Funny you should mention MacMullen. I have an article coming out later this year entitled “Mark’s Gospel for the Second Church of the Late First Century.” Obviously, for that article I have adopted a strong dose of MacMullen’s argument (although I’m not quite convinced that we can accurately designate “the second church” of the second through fourth centuries as comprising 95% of Christians, as MacMullen does).

The differentiation between what you call “the lay level” and “the leadership” does seem to have been a reality, not only in the years 200-400 that MacMullen outlines, but even in the first century, when there are plenty of indicators that “the second church” was alive and well. It was to “the second church” that “the apostolic voice” (as I like to call it) was frequently addressed – the “apostolic voice” that we hear in the texts of the New Testament and beyond (although even there, the voice was expressed within a spectrum of some diversity).

My essay suggests that Mark’s Gospel fits perfectly into this scenario, as the much-needed “apostolic voice” that sought to correct “the second church” of the late first century. It is easy to interpret the first half of Mark’s Gospel as tapping into the desire for spiritual power and protection of the “second church” but then, in the second half, harnessing that desire in relation to an exclusive devotion to Jesus Christ and a cruciform pattern of discipleship.

It was when the Pompeii pieces of first-century Jesus-devotion fell into place that I came to a new appreciation of Mark’s Gospel. The old adage that Mark’s Gospel links a “theology of glory” to a “theology of the cross” (with a variety of scholarly variations on that theme) came alive with new urgency, in light of what I was finding about Jesus-devotion in Pompeii, where Jesus-devotion seems intricately tied to strategies of protection in a dangerous world. Against this backdrop, Mark’s Gospel is not simply an interesting theological contribution to Christian discourse but is an urgent corrective to the “second church” of the first century – the sort of thing that we might be seeing in Pompeii, and if in Pompeii, no doubt elsewhere as well. (Of course, Mark’s Gospel may well have been doing other things as well, but if it was a text written “for all Christians” [to use Richard Bauckham’s term], the Pompeian data opens up one vista in which see one application of its potential impact in its original setting.)

■ DATA PROVIDED ■
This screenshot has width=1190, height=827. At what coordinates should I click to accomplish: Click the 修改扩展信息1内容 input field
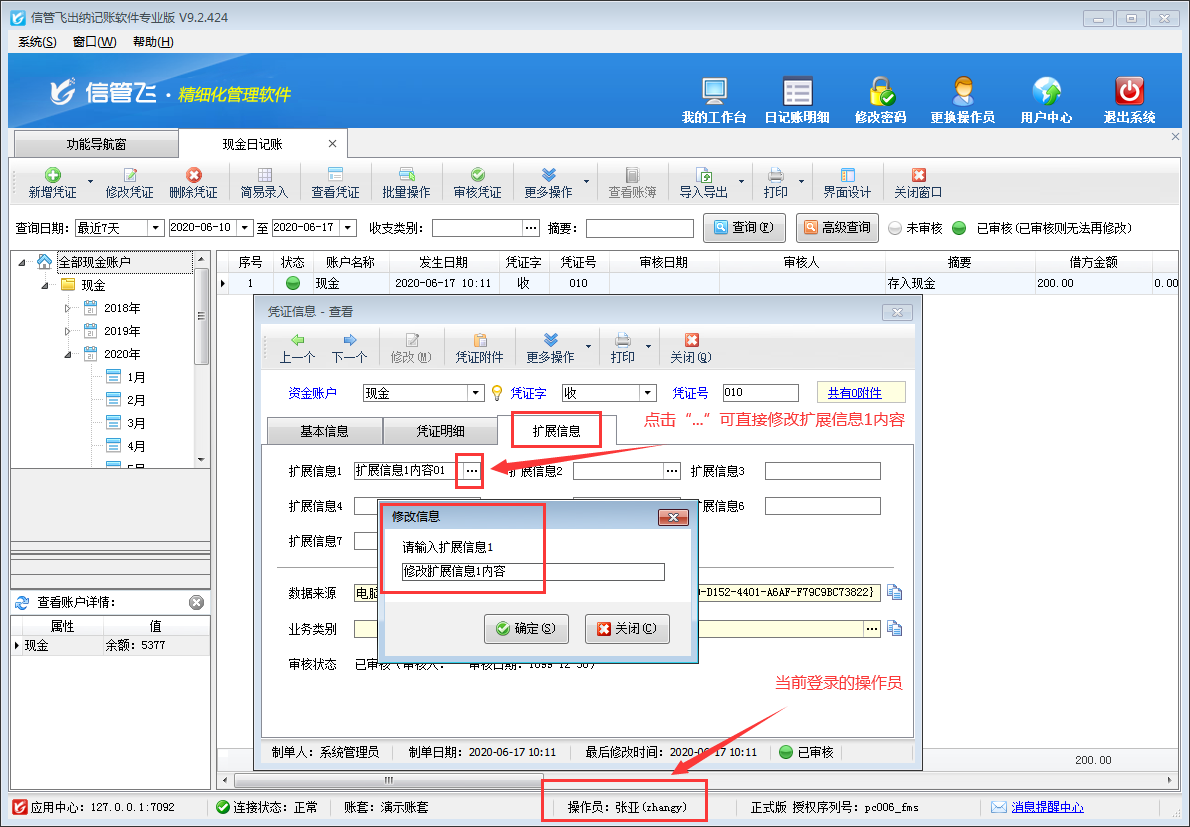tap(532, 572)
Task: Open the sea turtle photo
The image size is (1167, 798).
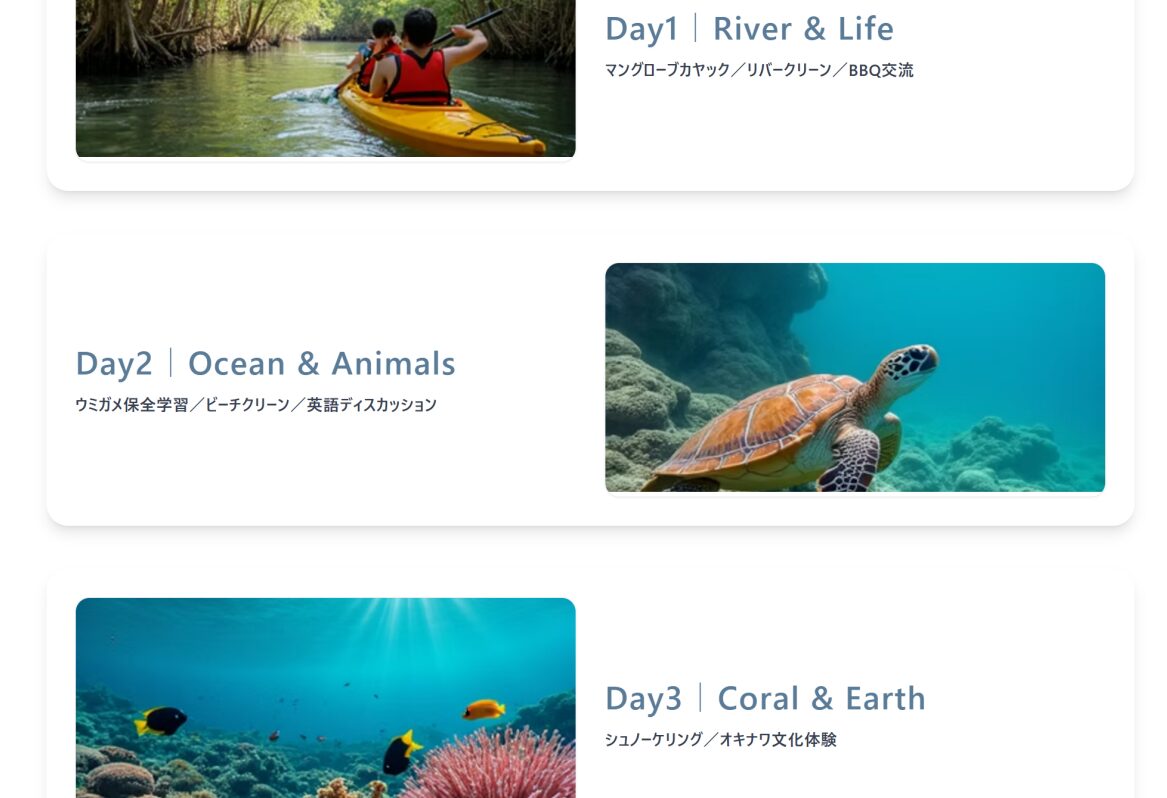Action: pos(854,377)
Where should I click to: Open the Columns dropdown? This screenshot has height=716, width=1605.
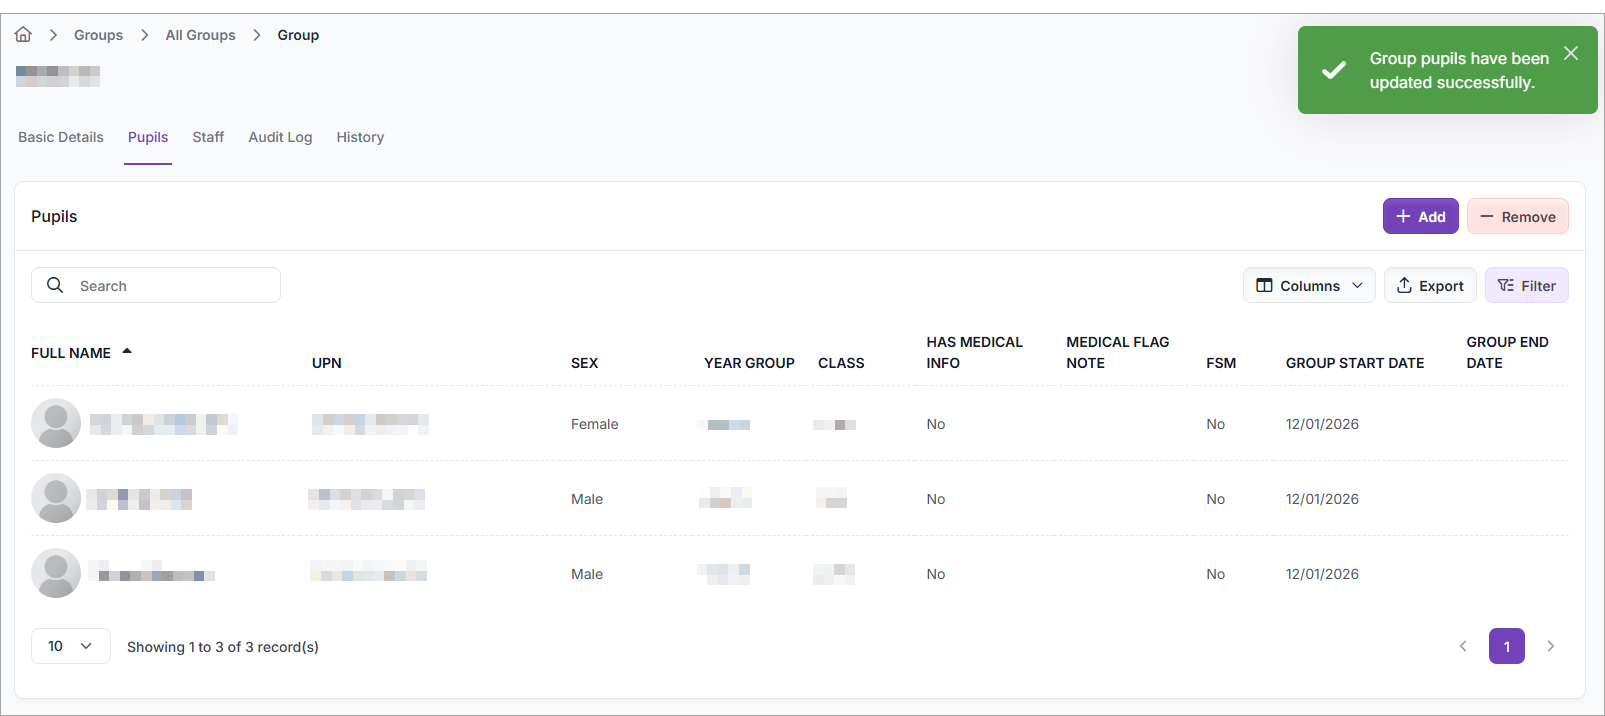point(1308,285)
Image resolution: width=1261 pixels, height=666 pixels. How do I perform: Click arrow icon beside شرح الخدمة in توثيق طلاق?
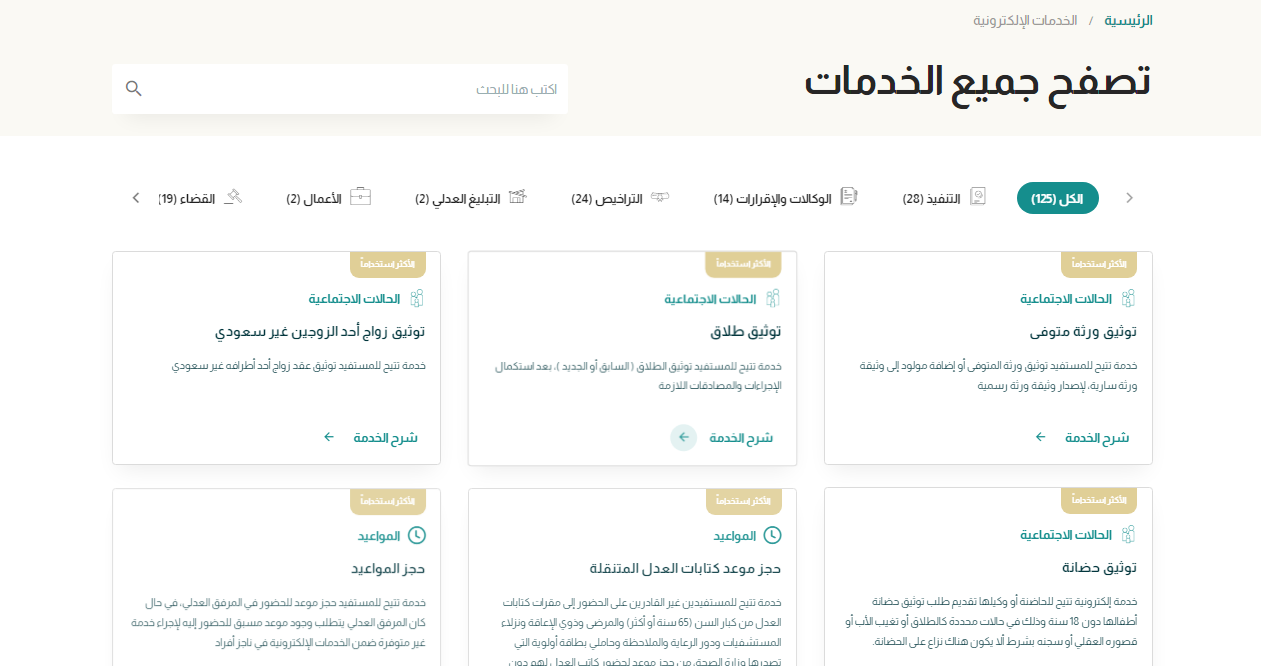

■ EXERCISE SET ■
A. According to the passage on Mark's Gospel, what is the title of the author's article coming out later this year?
B. Resume the passage on Mark's Gospel and Jesus-devotion in Pompeii, picking up after its final sentence.

■ WRITTEN RESPONSES ■
A. “Mark’s Gospel for the Second Church of the Late First Century.”

B.
BEN: Your discussion of the Hebrew +, or Taw, the last letter of the Hebrew alphabet used on ossuaries and elsewhere to signify God’s property and the devotion of the person in question is fascinating. (It of course flatly contradicts the Talpiot tomb folks who think that the + symbol must indicate a Christian tomb, even a tomb of Jesus himself, with bones intact.) I wrote you an email asking if you had considered not only the connection between Ezekiel’s mark on the saints and the + and the reference in Rev. 7, but also the possibility that John in Revelation envisions not the + or Taw but the Omega or even Alpha and Omega mark as the one the saints bear (since the alpha and omega is predicated of both the Father and the Son in Revelation). This would contrast quite nicely with the mark of the beast on the Emperor worshippers. What do you think?

BRUCE:

I’m not sure about your idea in particular, but then again, nothing would surprise me in this regard. The first-century world of religious symbolism was extremely rich. Jews and Christians frequently probed deeply into symbolism that they found embedded within Jewish scripture and tradition.

And the more you dig around in the ancient world, the more you recognize that what seems extraordinary to us was not out of the ordinary for people of the past. Some ancient people appreciated theological connections of the most subtle and intricate kinds. I tried to demonstrate this in relation to Luke’s Gospel in my little book, Hearing the Silence, which argues that the Lukan evangelist expected his audience to explore subtle theological connections – both intratextual connections within his narrative and intertextual connections beyond it (especially with reference to Psalm 91).

But pride of place in this regard is the book of Revelation. I often think that anyone interested in exploring the religious imagination of a first-century creative mind needs to start by reading through Richard Bauckham’s book The Climax of Prophecy. It is a fascinating study of that text, demonstrating just how creatively

agile an ancient mind could be in terms of making theological connections between resources within the Judeo-Christian tradition.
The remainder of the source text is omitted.